Denominamos rescatar al hecho de rediseñar un modelo empresarial demostrado improductivo, para que, gracias a nuevos recursos y nueva gestión, la rescatada –en concurso de acreedores o ya quebrada– encuentre una salida para su continuidad.
Quiérase o no, el rescate de una empresa supone para quienes amen la libertad económica un suspenso –sin paliativos– a la gestión empresarial y una mancha para quien relucía como empresario conocedor del negocio y del mercado. De aquí el rechazo de algunos empresarios al término y su valoración.
Pese a ello, siempre ha habido rescates más o menos encubiertos. Cercana está todavía la crisis financiera de 2008-2009, con los rescates que dieron origen a la Sareb, en 2012, para gestionar la venta y liquidación de los activos tóxicos procedentes de las entidades financieras rescatadas.
Los Gobiernos, teniendo siempre la posibilidad de dejar que cualquier entidad, sin importar su objeto social, cuando su economía no le permita seguir operando, acabe desembocando en la quiebra –investigando, además, si ha sido natural o fraudulenta–, se sienten paternalmente inclinados a rescatar, con excusas varias, todas ellas discutibles.
Recientemente, recordamos, el escándalo del rescate de Plus Ultra, acordado por el Consejo de Ministros de 9 de marzo de 2021, alegando el llamado interés nacional, que, quiérase o no, tiene un apestoso tufo de arbitrariedad.
El próximo, ya planteado, es de Celsa, también por razones estratégicas. En este caso es un grupo siderúrgico catalán con un modelo de producción sostenible (?), dice el informe; llamar sostenible a lo que no puede sostenerse es todo un eufemismo.
Así las cosas, el presidente del Gobierno, buscando votos, y convertido en influencer, ha intervenido ante alguno de los acreedores pidiendo clemencia para no dejar caer la empresa.

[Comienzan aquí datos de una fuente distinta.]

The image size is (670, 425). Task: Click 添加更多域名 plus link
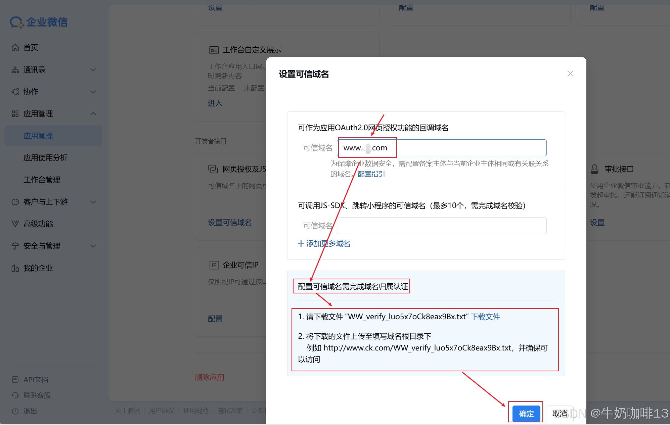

Los intereses nacionales se concretaban en peticiones de la Generalidad de Cataluña y de un socio de Gobierno, Esquerra Republicana. Serán 550 millones de euros, cargados al Fondo de Apoyo a la Solvencia de Empresas Estratégicas. Todo ello, alabando la mala gestión de la empresa quebrada.
La Administración ha olvidado que todo empresario tiene dos derechos inalienables: percibir beneficios, cuando el resultado es positivo, y sufrir pérdidas –hasta la quiebra y liquidación– si los resultados son negativos. El empresario, como tal, trabaja sin red –usando términos circenses–; cuando no es así, simplemente no existe.
Lo mismo ocurre en política. España, gracias a la caótica gestión del señor Sánchez, precisa un rescate, llámenlo como quieran, del Banco Central Europeo, porque su Gobierno gasta sin mesura, menospreciando la escasez de sus recursos.
¿No es fascinante? Un rescatador, sacando pecho, que tiene que ser rescatado. Pero Sánchez insiste, malgastando las ayudas.